There’s a new challeneg on the web- to write a novel or a book in 30 days, by writing blog posts daily.  I thought I might try this, with parenting ideas, and see what gets generated during the month of November.

I was at a brunch this weekend with some neighbors, and we got into a discussion of how quickly technology was changing, and what this meant for our kids.  The children of the adults in the group ranges from just one year old to 17 years old- each facing a different challenge and a different set of metrics.

How do you prepare kids for a world in which the jobs they think they want now,  but might be gone, or at least drastically different by the time they graduate from high school, if not college? When most of us grew up, you could see yourself in a job similar to that your parents had- ranging from working in a factory, to working in business, to working at a bank or grocery store.

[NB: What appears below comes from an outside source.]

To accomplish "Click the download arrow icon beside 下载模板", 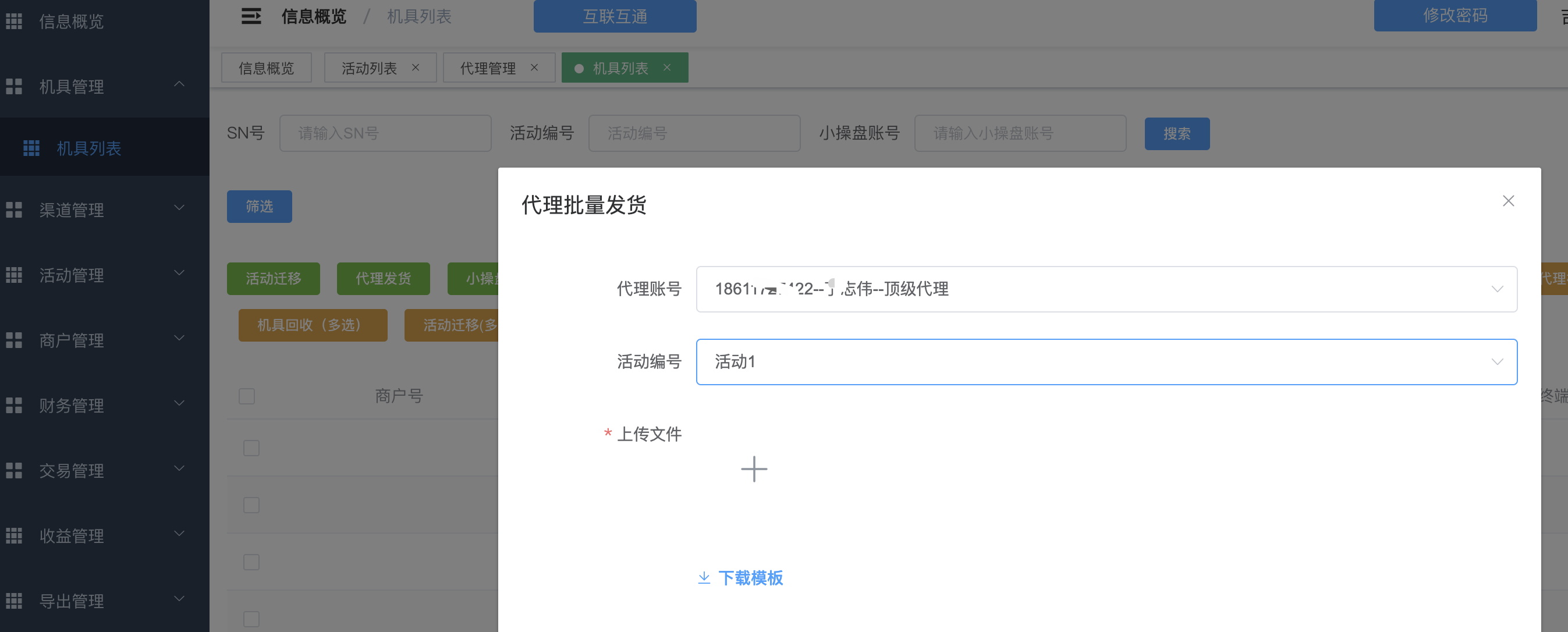I will pyautogui.click(x=704, y=577).
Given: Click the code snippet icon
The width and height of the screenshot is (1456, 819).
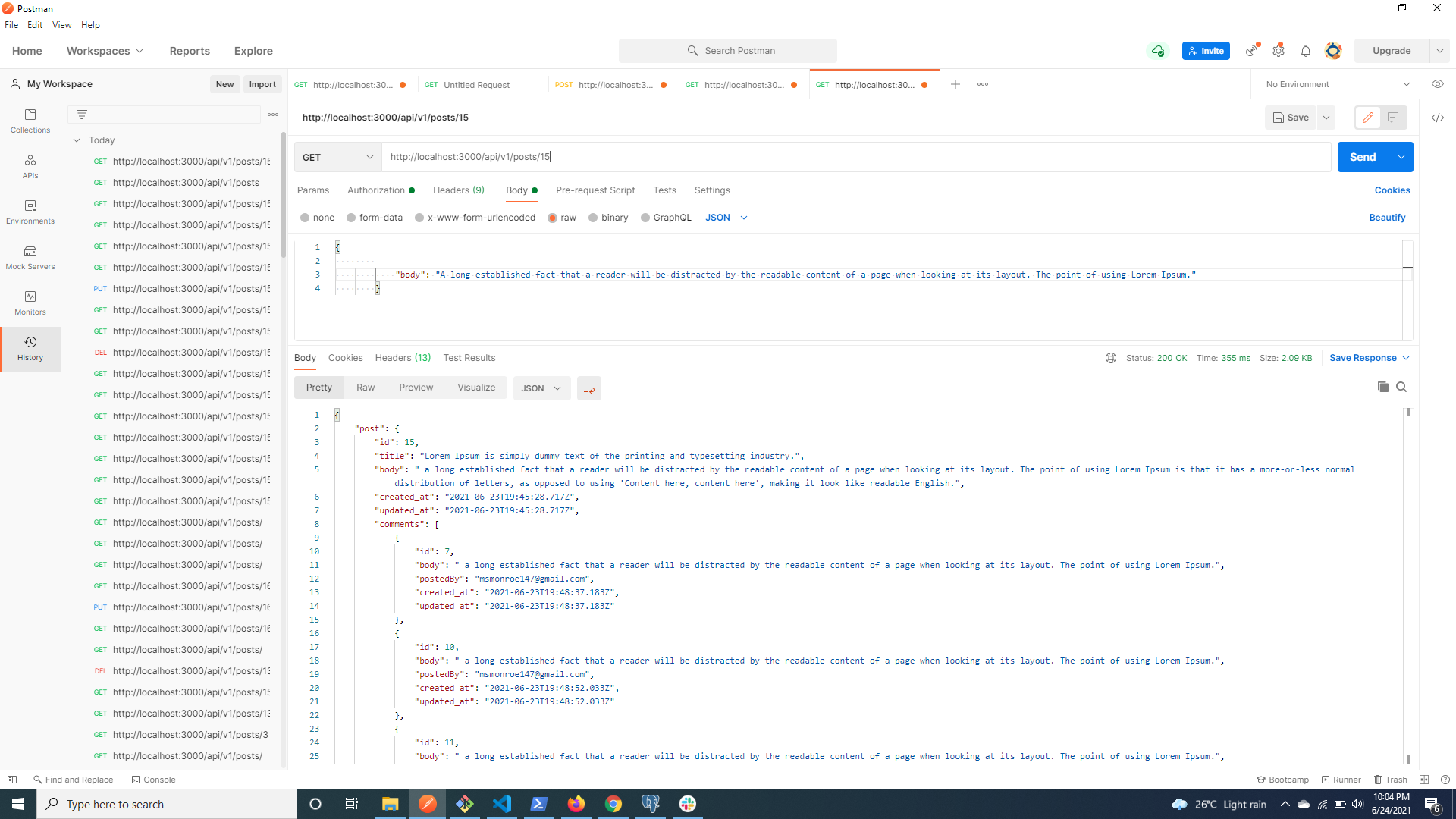Looking at the screenshot, I should (1437, 118).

Within the past few years, grocery clerks are being partially replaced by self-checkouts.  File clerks are being replaced by electronic medical record systems, and other online datat collection systems.  Even most case law appears online, making online research easy and efficient, and this alone will gradually begin to replace the need for many paralegals.  People bank online, making the number of tellers needed much smaller than in the past.

My step-father ran a printer’s supply business with his brothers for years.  They went out of business because small, community printers went out of business.  Engraved wedding invitations are largely printed by a few, large companies, not by the guy around the corner.  Places like Kinko’s and Alphagraphics run printing and design jobs, and help even the smallest business get the kind of results that used to take alot more time and money to produce.   With the creation of word processing, and good quality, affordable home printing of documents and photographs, whole industries are gradually being phased out to a lower cost, more instantaneous, self-serve digital solutions.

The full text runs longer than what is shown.